The product is expected to be launched in Q1 FY16-17, in 5% Dextrose injection in dosages of 250 mg/50 ml, 500 mg/100 ml, and 750 mg/150 ml (each in a ratio of 5 mg/ml) in single-use containers. Levofloxacin in Dextrose injection is an anti-infective used in the treatment of bacterial infection in adults. The approved product has an estimated market size of $46 million for the 12 months ending December 2015 according to IMS Health, a global provider of information and technology services to healthcare and life sciences industries.
This marks the USFDA approval of the 25th Abbreviated New Drug Application (ANDA), including two tentative approvals, from Aurobindo Pharma's Unit IV formulation facility in Hyderabad, India, used for manufacturing general injectable products. The company now has a total of 240 ANDA approvals (206 final approvals including 10 from Aurolife Pharma LLC and 34 Tentative approvals) from the USFDA.
Earlier this week, Aurobindo Pharma had reported a 39.18 percent increase in its consolidated net profit at Rs 534.95 crore for the third quarter ended Dec. 31, 2015. The company had posted a consolidated net profit of Rs 384.35 crore in the same period last fiscal, according to its regulatory filing with the stock exchanges on Tuesday, Feb. 9, 2016. The net sales during the period under review stood at Rs 3,432.08 crore.
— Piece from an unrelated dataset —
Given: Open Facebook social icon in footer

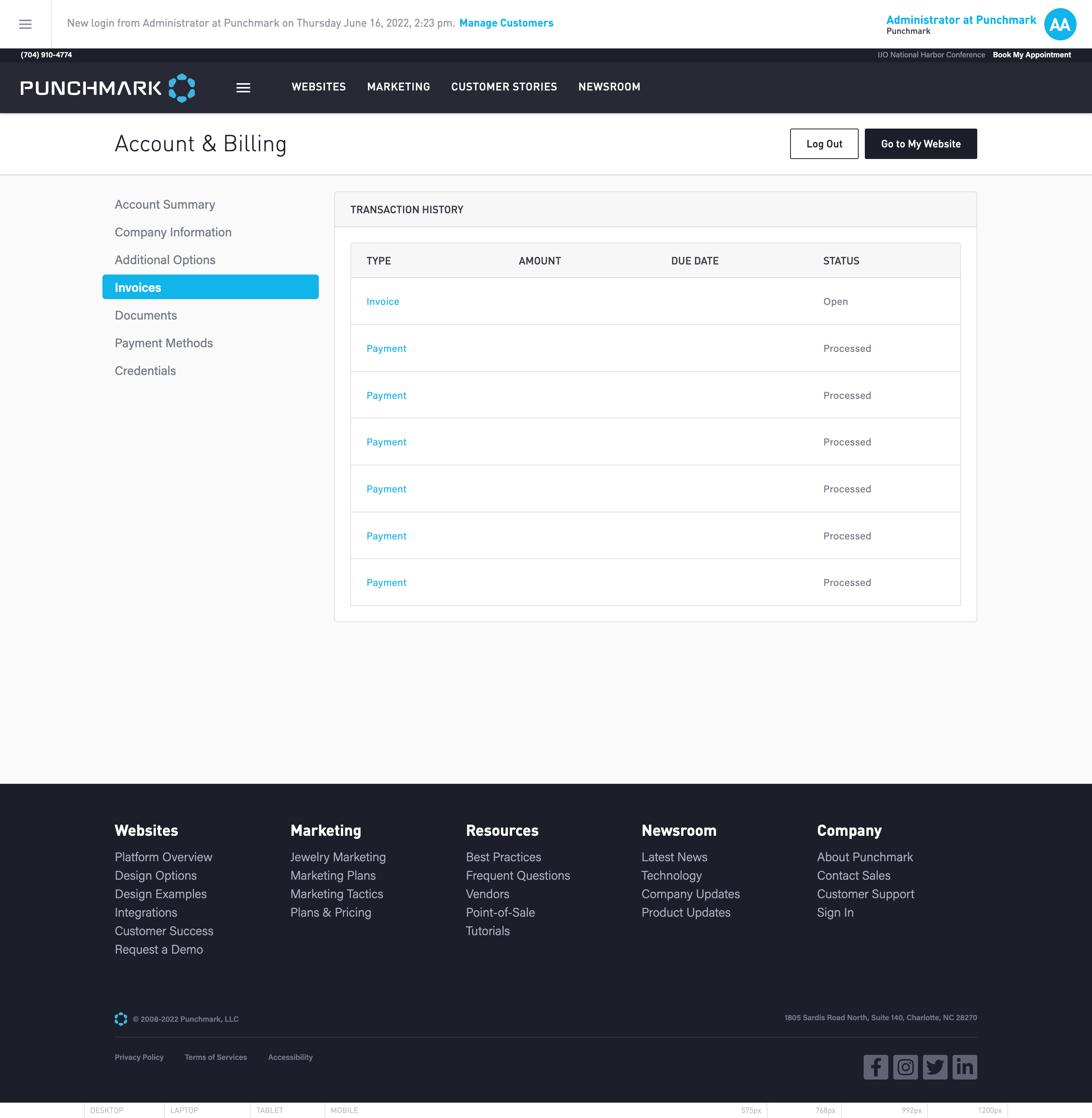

The company has also informed BSE that its board of directors, at its meeting on Tuesday, Feb. 9, 2016, approved a third interim dividend of 70 percent at Re 0.70 for every share of face value Re 1 for the financial year 2015-16.
On Feb. 10, Aurobindo Pharma Ltd closed at BSE at Rs 691.75, down Rs 3.25. The 52-week high of the share was Rs 696.15 and the 52-week low was Rs 661.50.